Partis du quartier de Villejean, près des universités de l'ouest de Rennes, les manifestants, dont de nombreux étaient cagoulés, se sont dirigés vers le centre-ville en scandant : "Vengeance pour Rémi" ou "Flics, porcs, assassins !", derrière une banderole où il était écrit "Vengeance pour tous". Ils ont également tagué sur leur passage de nombreux bâtiments. Arrivés aux abords du centre-ville, vers 20 heures, les manifestants ont été bloqués par un important dispositif des forces de l'ordre. 

Trois personnes interpellées

Peu après 21 heures, les manifestants ont reflué vers les quartiers ouest, brisant une dizaine de vitrines (agences immobilières et bancaires notamment) et du mobilier urbain, poursuivis par les policiers de la BACVers 21h30, plusieurs feux étaient allumés dans l'artère principale, enfumée par les grenades lacrymogènes, dans laquelle avaient reflué les manifestants.

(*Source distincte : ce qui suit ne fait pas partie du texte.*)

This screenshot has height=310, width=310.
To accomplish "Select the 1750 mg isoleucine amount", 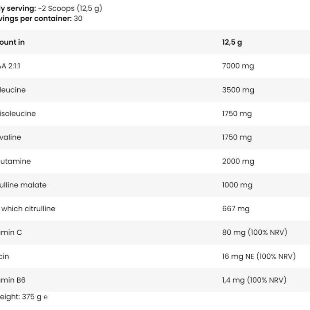I will coord(237,114).
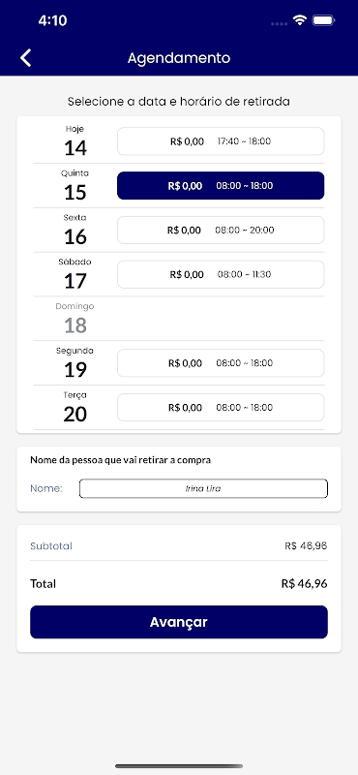Viewport: 358px width, 775px height.
Task: Select today's 17:40 ~ 18:00 slot
Action: click(221, 141)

Bernard Cazeneuve, a condamné "fermement les violences qui se sont produites ce soir à Rennes, en marge d'un rassemblement non déclaré", selon un communiqué du ministère de l'Intérieur, qui précise qu'"il a été procédé à trois interpellations suivies de placements en garde à vue"

Le préfet d'Ille-et-Vilaine, Patrick Strzoda, présent au cœur du dispositif peu après 22 heures a dénoncé la présence de "militants d'extrême gauche violents" avec des méthodes de "Blacks Bloc" (militants anti-capitalistes radicaux). "Les forces de l'ordre ont été agressées plusieurs fois avec des objets incendiaires", a-t-il ajouté. Des manifestants sur place ont indiqué aux journalistes qu'il y avait eu des blessés parmi eux, sans préciser le nombre ni la gravité.